### The input
________________

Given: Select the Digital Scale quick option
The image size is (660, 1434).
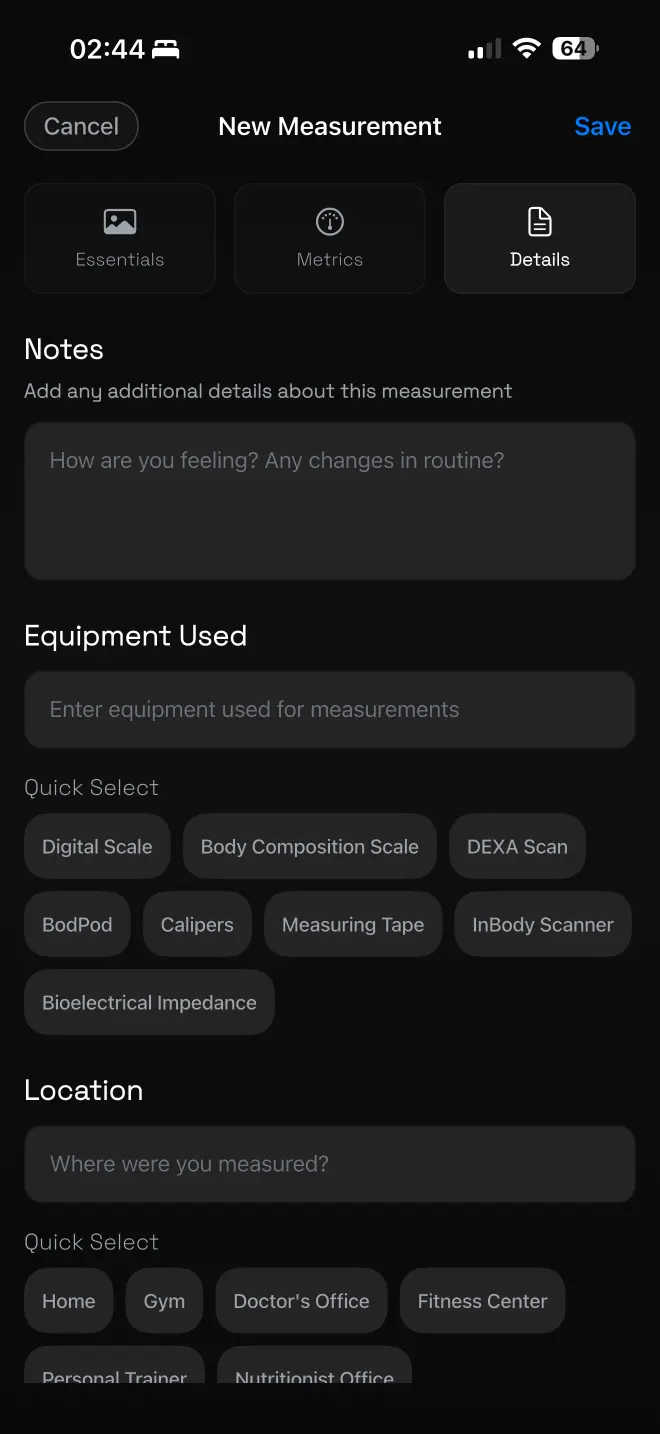Looking at the screenshot, I should click(97, 846).
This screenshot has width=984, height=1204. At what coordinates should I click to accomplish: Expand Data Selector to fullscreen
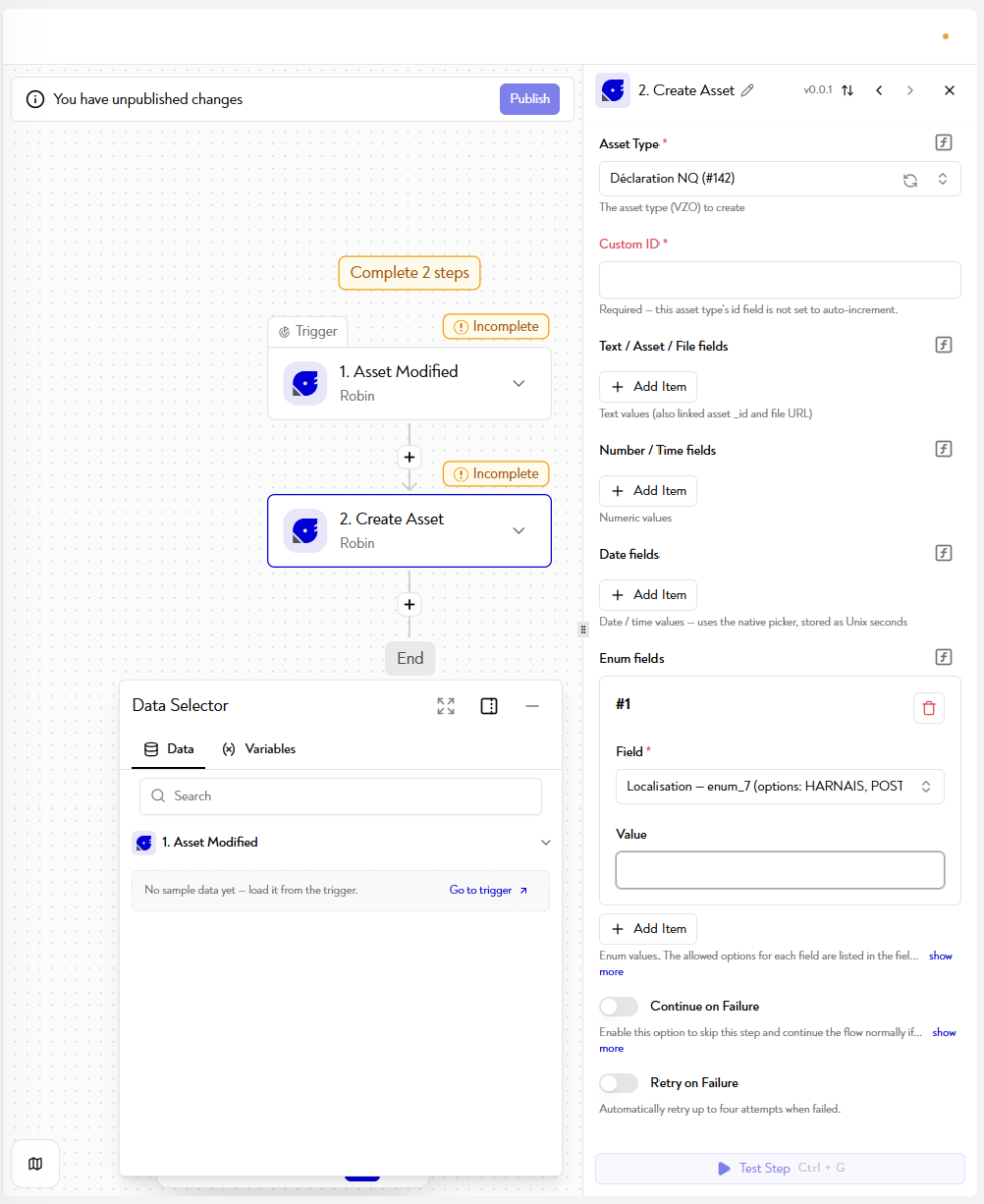point(446,706)
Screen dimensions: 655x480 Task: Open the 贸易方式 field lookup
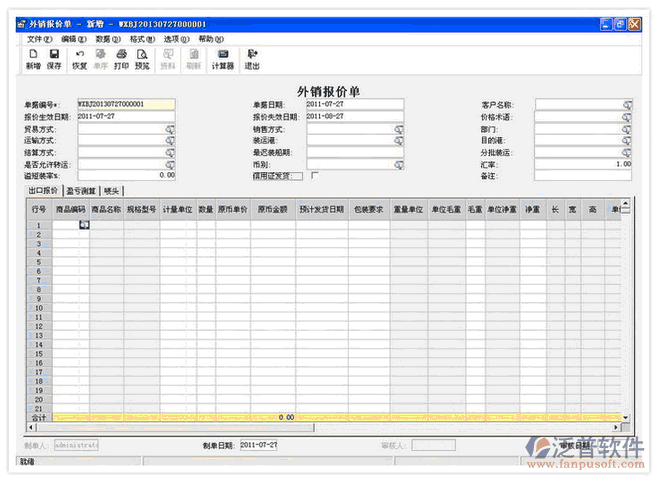[x=170, y=128]
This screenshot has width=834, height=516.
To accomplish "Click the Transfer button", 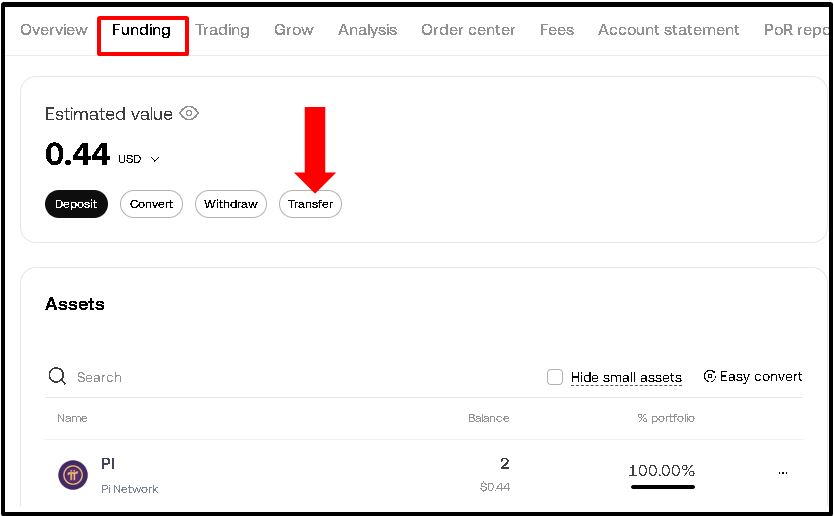I will (x=310, y=204).
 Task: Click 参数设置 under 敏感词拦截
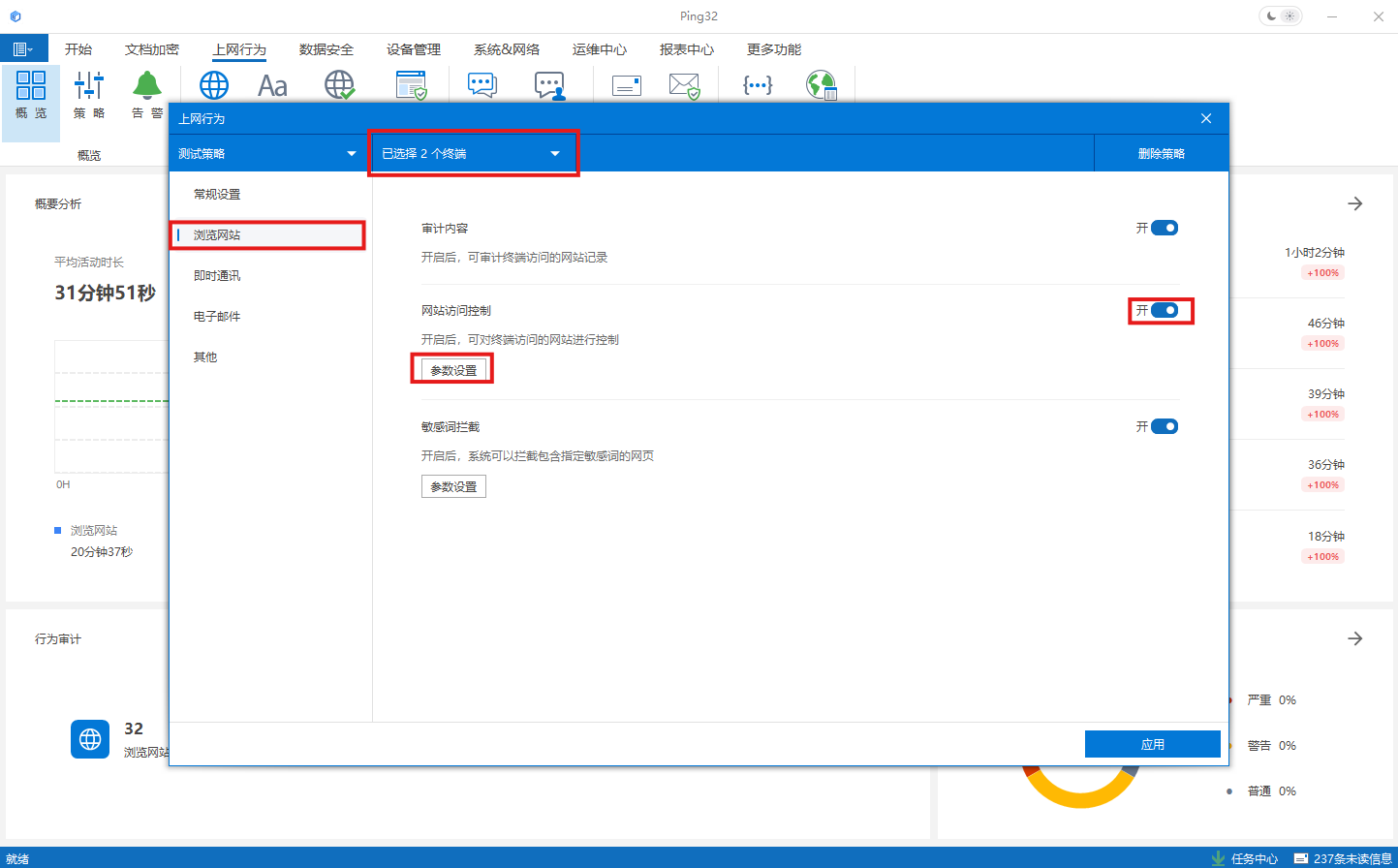click(453, 486)
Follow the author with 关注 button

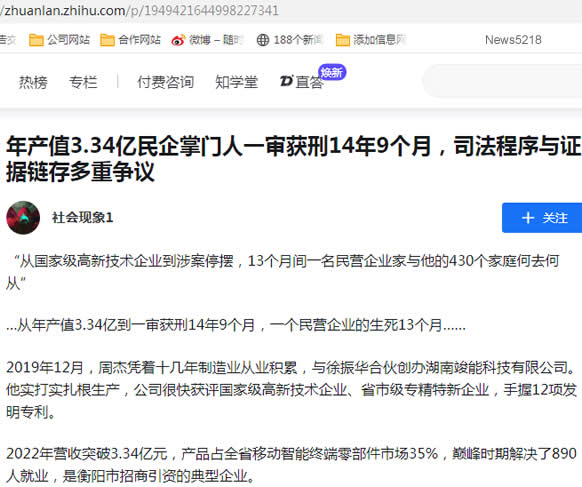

________________

### Exercise details
Print exactly the lines from the one containing "Task: Click 参数设置 under 敏感词拦截" through the last line of the records, both included, and leave out the pictures.

### Result below
 Task: Click 参数设置 under 敏感词拦截
click(453, 486)
Follow the author with 关注 button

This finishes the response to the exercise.